◆ TEXT EXCERPT

'''

Japan to Court Whaling Commission Newbies

CNN reports that Japan will meet with several International Whaling Commission members on Monday, preempting the meeting of the Commission by 3 days:

” Japan’s Ministry of Foreign Affairs and the nation’s fisheries agency will make their case to officials from Angola, Eritrea, Congo, Guinea, Ghana, Malawi, Tanzania, Palau, Micronesia, Cambodia, Laos and Vanuatu, ministry spokeswoman Eri Okabe told CNN. Several of the countries are new to the 78-member whaling commission.

Two months ago, Japan “temporarily halted” its plan for a humpback whale hunt in the seas near Antarctica as what it said was a gesture to enhance the dialogue at the International Whaling Commission, which remains torn over whaling.

Japan, which says it is conducting the hunt as part of scientific research, believes the practice is environmentally and scientifically sound. The country’s annual hunt kills up to 1,000 whales a year — the fisheries agency insists it wants “sustainable whaling.””

'''

◆ INFORMATION SUPPLIED
'''

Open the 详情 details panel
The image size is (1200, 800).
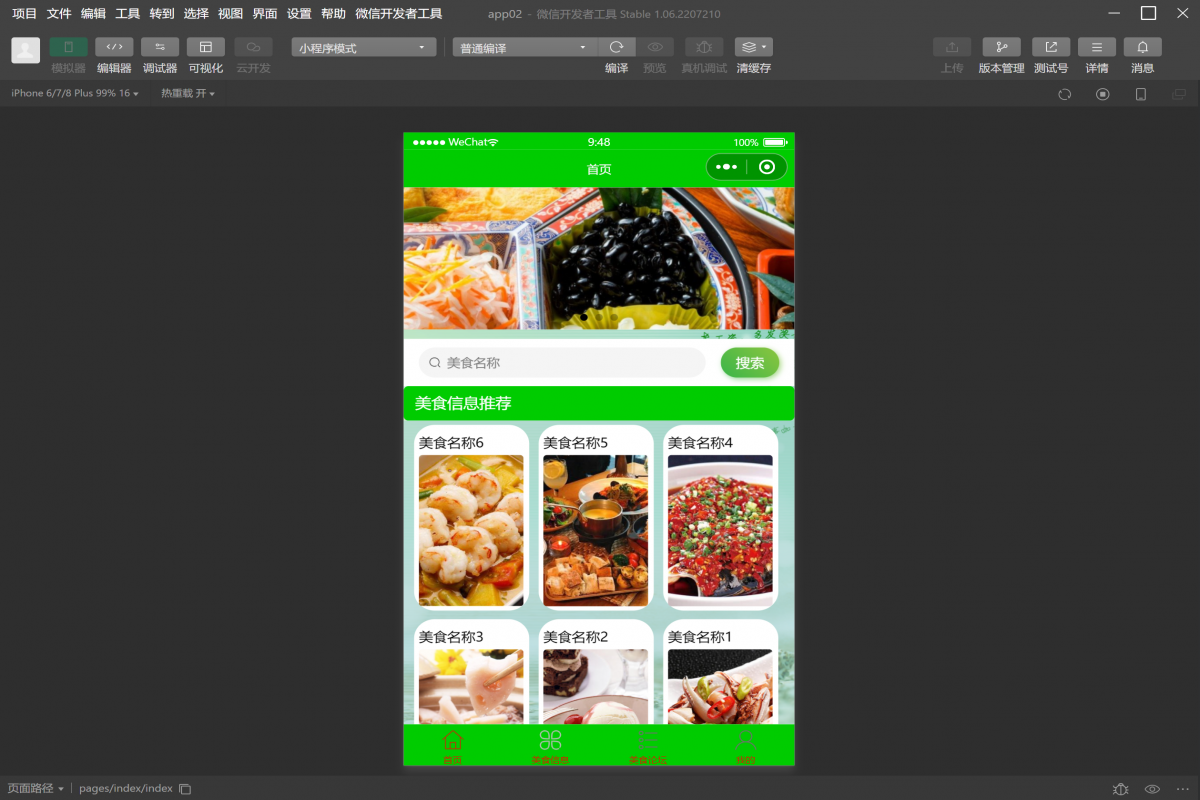[x=1097, y=47]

'''

◆ THE TASK
Reproduce the part of the whaling commission article that begins with "Two months ago, Japan" and continues through "torn over whaling.", word for word.

◆ TASK OUTPUT
Two months ago, Japan “temporarily halted” its plan for a humpback whale hunt in the seas near Antarctica as what it said was a gesture to enhance the dialogue at the International Whaling Commission, which remains torn over whaling.